「ゃめらなのかい」
不意に「声」が隅っこで響いたので止めていた息を鼻から抜いた。それが覗いている画面の隅なのかこの部屋の隅なのか、オレの眼球の隅なのか、それとも頭の隅なのかよくわからない。一先ずファインダーから目を離し三脚から一歩引いた。
老女の「声」は初めてである。
少し長いまばたきを繰り返すと生え際より汗が伝った。スタジオ内はこの日の被写体と背景、その取り巻きのお陰で異常に熱されている。オレは窓際まで下がり膝をついた。鼻先から汗の雫が床に落ちる。丸い玉は固い絨毯に一瞬だけとどまってからすぐにしゅんと吸い込まれていった。オレはすがるように慌ててその痕を押してみるのだが指先が床に数ミリめり込むばかりで当然何も触れてはこない。今日は朝から調子がまったく上がってこなかった。
たぶん、外の方が涼しいでしょうね
いつの間にか傍らにアシスタントがいる。
タオルを差し出していた。
ヤツはすぐに立ち上がるとこの現場はヒドいと付け足して楽しそうに笑う。
気の利いたアシスタントは何かを察し勝手に五分の休憩を叫んだ。
オレは渡されたタオルに顔を押し付けながら過酷を愉しめる無邪気さを素直に羨んでみる。
雨季が去って本格的な暑い季節の到来に誰もが浮き足立ち始めると気温は一旦降下した。
そんな毎年のパターンにざわざわと一喜一憂する事がもはや風物となっている。
気がつけば七月も残り十日を切っていた。
しゃがんだまま見上げると窓の外で空が白い。季節外れの雨は昨日から降ったりやんだりと歯切れが悪かった。幾本かの電線が空に黒く栄えている。たわみの最下点に集まった雫がリミットを越えると大粒でぽとりと落ちた。
それは世界中で繰り返されている事
思考が不安定にぼやけている。電線を見ながら「世の不条理」などと強引に結びつけようとしていた。インスピレーションが加速してゆかない事をオレはどうやら自然現象の所為にし始めている。
重症だった。
「ヨシ カメラヲムケロ」
撮影再開の予定時刻から十秒が経過。
後頭部から眉間にようやく「声」が抜けた。
いつもの機械的な声である。
オレは強く短く息を吐いた。
有能なアシスタントが待ってましたと嬉しそうにテキパキと動き出す。
窓が再び閉め切られ霧が吹かれた。
照明が一斉に焚かれる。
湿気も温度も最高潮に達すると被写体であるグリーンイグアナ様が配置された。
するとその時、再び老女の声。
今度はハッキリとオレの頭に届いてきた。
「そぉのきゃめらなのかい」
そうか
取り巻く熱帯の植物達がぐいぐいと前のめってきた。
オレは背中に力を込める。
合図を出した。
三脚を下げさせる。
生意気なアシスタントが私は分かってましたよと走り寄った。
旧きよき我が愛機を丁寧にオレの首に下げるとヤツは一目散にストロボの再調整に入る。オレはがっしりと右手でカメラを握った。支える左の掌にずしと伝わる久しぶりの重みに全身を一瞬で慣れさせて一体する。肘を上げてカメラとの距離を一気に詰めた。指先に神経を一気に集約させる。そしてゆっくりと冷静を熱に均衡させていった。

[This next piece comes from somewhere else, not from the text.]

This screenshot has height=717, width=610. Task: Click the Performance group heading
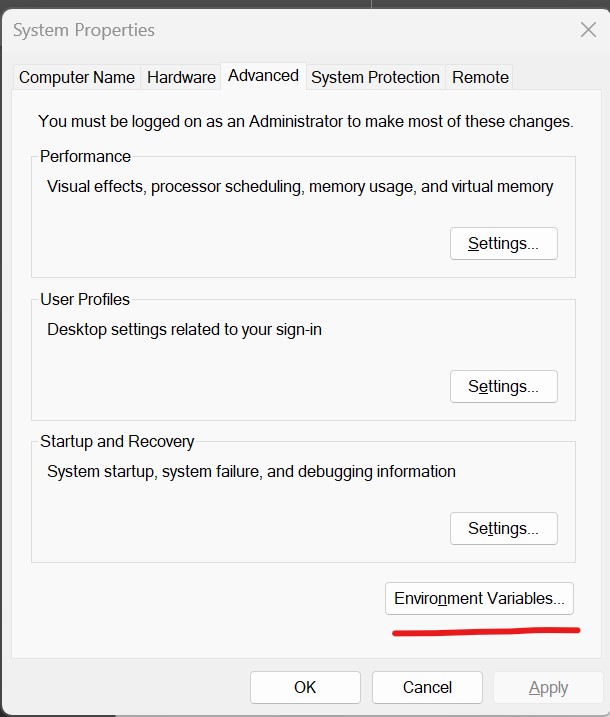[x=85, y=157]
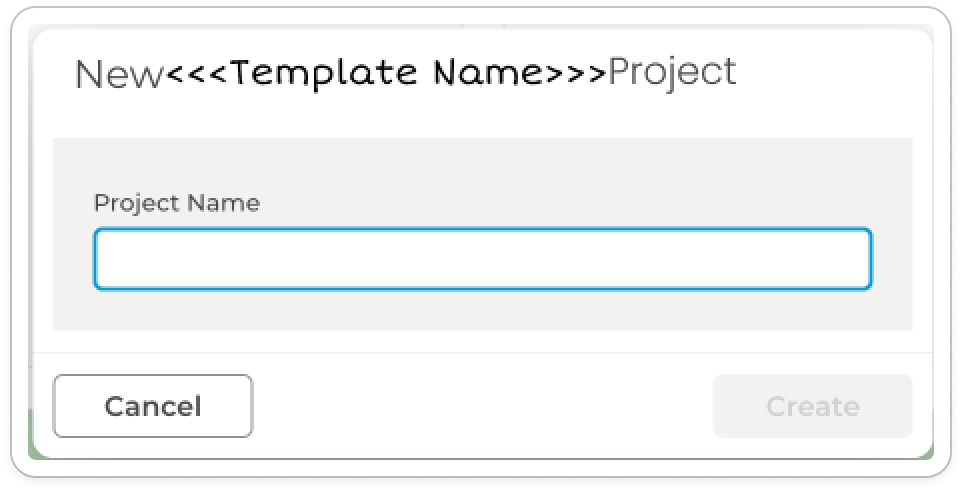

アシスタントから合図が入るがシャッターはまだ切らない。
ファインダーの中ではそろそろ爬虫類やらがじれ始めていた。
オレはまだ切らない。
オレは再び「声」を待っていた。
雨がやんだのかもしれない。
静寂のスタジオが張りつめていた。
少し前から、
遠くに祭り囃子が聞こえている。
リハーサルだろうか
そう思った途端、ドンという和太鼓の音が聞こえ、
まるでそれを合図にしたかのように「声」がオレを突き抜けた。
オレはぴたと息を止めあとは一心に右の人差し指を乱打する。
そこにある一切をフィルムに焼き付けていった。
バサバサというシャッター音が遠くで鳴り続ける暴れ太鼓を踏襲する。
時折そこに声が速まりながら「いけいけ」と重なっていった。
ブレスは入れない。
酸欠の寸前、
ようやくファインダーの中で背景である熱帯雨林が先にオレに呼応した。
声は「もっともっと」と鼓舞している。
外からの祭りのリズムはますます高まっていた。
たまらずにか、
ようやく被写体が踊り出すとオレの背後から歓声が上がる。
ぁあ、、
そしてまたスタジオの温度が上昇した。